A tiny ball of light was talking to her after she’d just been informed that strange beings were coming (presumably) to kill her. Lisa did the only sensibly thing to do in that situation: She screamed. Then she tried to swat it, because after all, no matter how evil it might have been, it was still the size of a small beetle.

This had little effect on Naife as her hands just passed through it. Nothing on Mankind’s plane seemed to be able to physically contact it at all. Still it was alarmed and distressed by the action. “Noooo!” it whined, needlessly trying to evade Lisa’s flying hands. “We are not being here for fighting! We is here to taking you!”

Elsewhere in the apartment, Mr. Ortega had obviously been roused by the sound of his only daughter screaming. He called her name once before the sound of running feet could be heard.

“Yes!” Renst added, wisely keeping its distance from the fray, “We is to be getting you before the demon does!”

“Demon?” Lisa asked, halting her assault.

“Hey!” her father’s voice demanded out in the living room. “Who the hell are you, supposed to be, buddy? Back off, or you’re going to be tasting bat! Toni, call the co—“

There was a harsh word from someone else and Alejandro Ortega’s voice stopped abruptly.

“Dad!” Lisa shouted. She stood up and grabbed her component bag, the motes and their warning forgotten entirely.

“Occult?” a tinny voice said from the discarded phone, “who said that part about a demon? Hello? Hello? Oh my god…”

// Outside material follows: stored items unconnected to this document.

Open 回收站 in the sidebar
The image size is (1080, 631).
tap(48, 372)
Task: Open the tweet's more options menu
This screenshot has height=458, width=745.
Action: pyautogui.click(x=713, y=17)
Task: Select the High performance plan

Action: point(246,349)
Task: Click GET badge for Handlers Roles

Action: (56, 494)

One of the transmission towers that remained atop Building Seven provided a perfect chin-up bar for Aberak as well as a good vantage point from which to keep an eye on Morganna. Physical exertion made his host’s body ache and strain all over and it’s extra padding quiver unhappily, but Aberak didn’t care. If anything the sudden exercise was making the still conscious part of Wesley McQueen surly and bad tempered, which was excellent fuel for Aberak’s demonic metabolism.

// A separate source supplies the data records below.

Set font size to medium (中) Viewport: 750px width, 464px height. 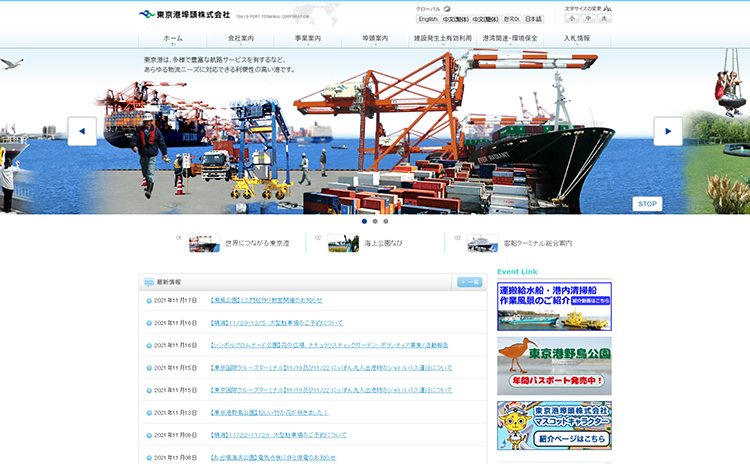(x=587, y=18)
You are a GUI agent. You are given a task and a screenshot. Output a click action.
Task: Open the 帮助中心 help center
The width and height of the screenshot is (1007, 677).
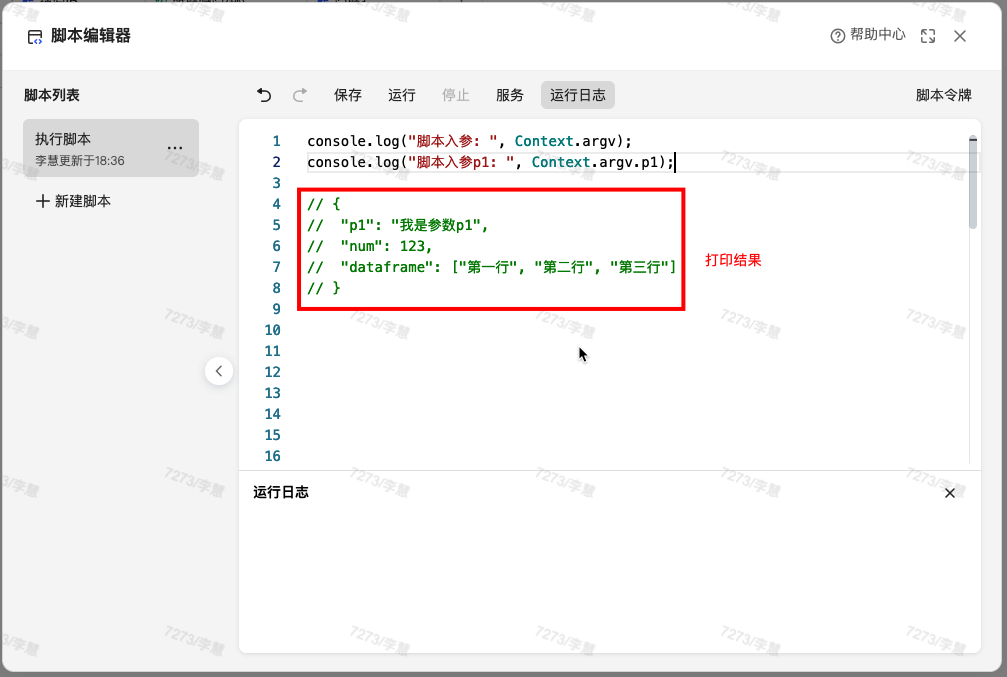click(868, 35)
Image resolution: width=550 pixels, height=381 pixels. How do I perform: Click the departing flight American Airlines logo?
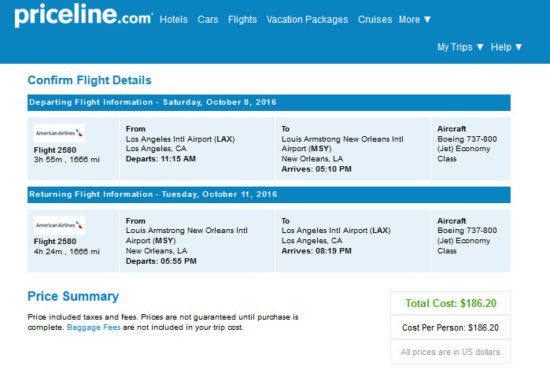59,133
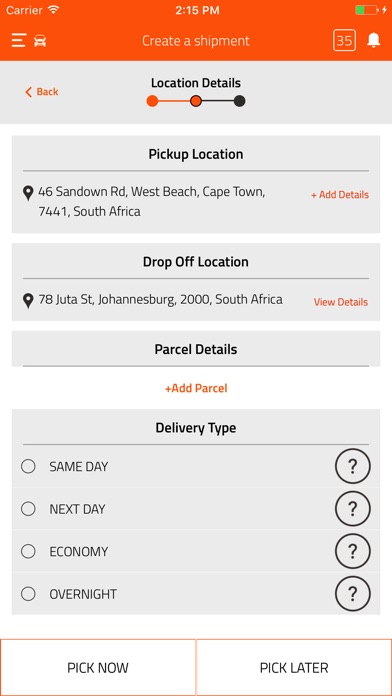This screenshot has height=696, width=392.
Task: Show help for ECONOMY delivery
Action: [352, 551]
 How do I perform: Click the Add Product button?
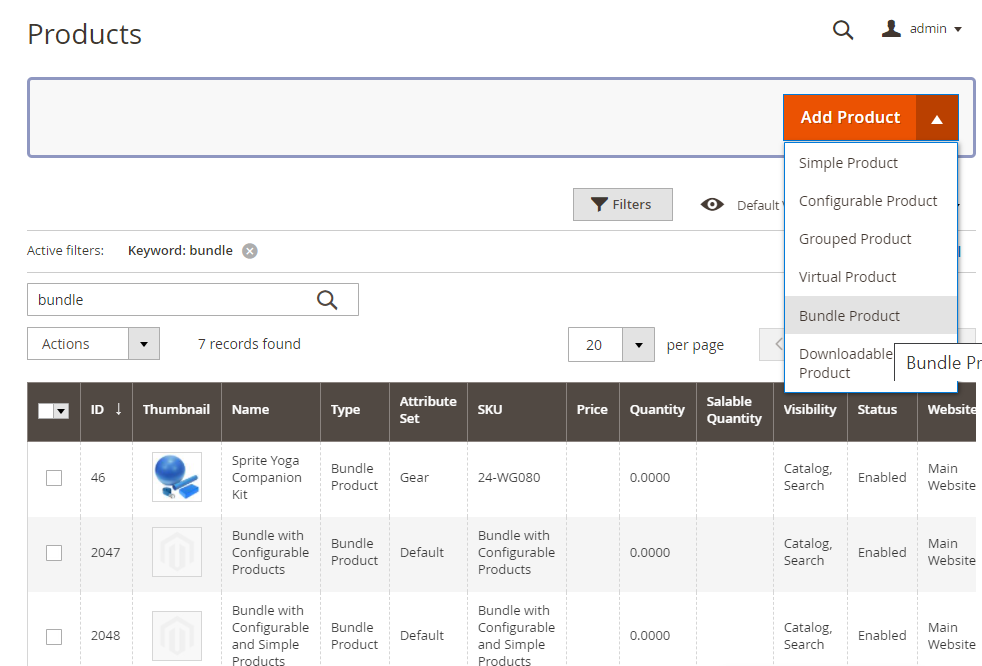click(849, 117)
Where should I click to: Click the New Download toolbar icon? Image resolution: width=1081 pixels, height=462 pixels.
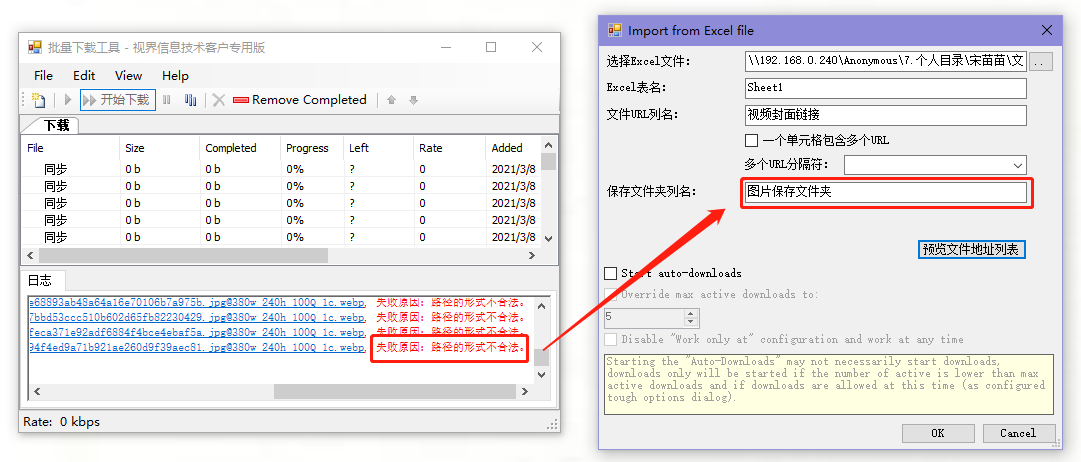[x=38, y=100]
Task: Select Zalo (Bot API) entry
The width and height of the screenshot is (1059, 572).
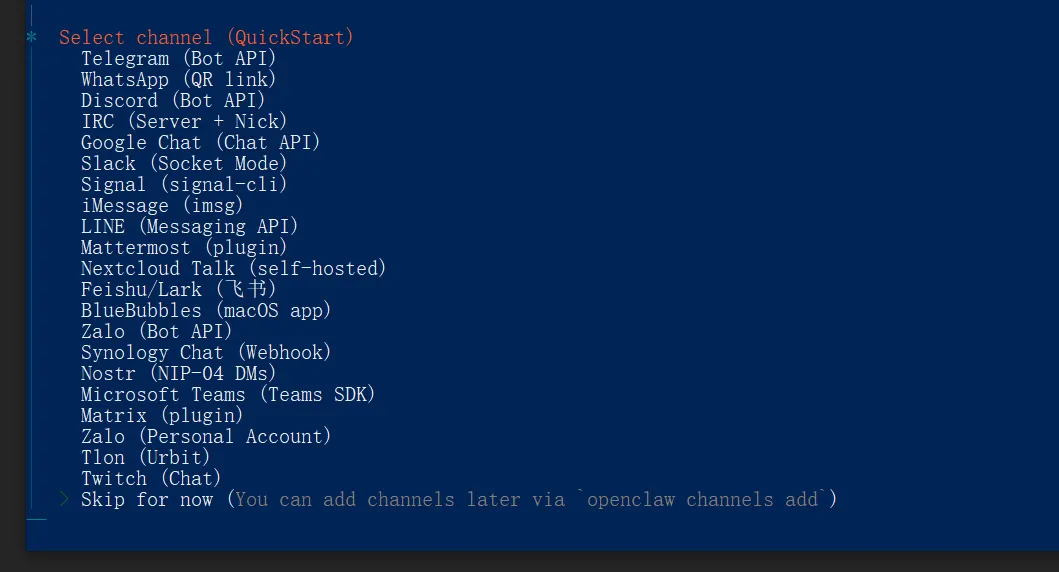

It also let him work off his own frustration at having Edenkai once again pull rank on him and use his oaths to his brother against him. It never fully became apparent to him as to why Colos had taken such a hateful and strong willed creature to be his consort. She was Fellspawn after all and that was the defining quality of their ilk. If it had been Aberak that had orchestrated the decade long cycle of betrayal and civil war that had ended in his rise to Lordship of Sai’n’shree, the Lord’s Consort would be a tempting, but unambitious Alure-monger or possibly a blood infused daoine…

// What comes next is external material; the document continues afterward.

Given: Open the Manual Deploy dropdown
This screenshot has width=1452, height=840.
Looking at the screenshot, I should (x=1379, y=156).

The daydream of wanton debauchery was cut short by something glimmering in his preternatural sight. Even when he drifted off, Aberak was still as alert a warrior as ever. Something was coming – flying toward him and from the sensation that began to play to organs of his that were purely metaphysical, it was ripe with magic.

Letting go of the bar, he dropped to the roof and flexed. McQueen’s muscles left much to be desired, but Aberak felt something deep inside blossoming. It wouldn’t be long now. Just in time for a proper ambush.

He dropped low, concealing himself behind the three foot high barrier that kept workers from accidentally taking a tumble. From hiding, he watched as the thing appeared in his sight, silhouetted against the starry backdrop of the night sky.

It was in the shape of a man, but born along on feathered wings that spanned twice his height. As the being drew closer, Aberak could make out the dark features of the man and the metallic glint of his wings. He wore bracers on his arms and a bronze colored plate over his chest. The hilt of a two handed sword poked out from over his back, neatly situated between the pumping wings. On his right hip was a boxy looking sheath from which the oddly bent handle of another, shorter weapon was nestled.

“Aren’t you supposed to be defending us?” Manikin asked, just loudly enough for him to hear. She had managed to move up behind him without his notice. Aberak ignored the meddlesome golem. He was a warrior; he knew what he was doing.

Or at least, he thought so. About fifty yards from the roof, the figure slowed and back winged into a hover. Remington Haut, the assassin known as Samael smirked. Three on the roof, he thought and as many as twenty employees in the building. Liedecker had said not to let a soul live and Samael intended to be very thorough. Servos whirred as eldritch energies supplied more power than a generator that would have weighted fifty pounds and set the mechanical wings grafted to his back in motion.

There were tiny, metallic sounds as minute couplings disengaged at the same moment the wings snapped forward. A steely feather detached from each wing and was hurled forward, guided to their targets be yet more arcane elements.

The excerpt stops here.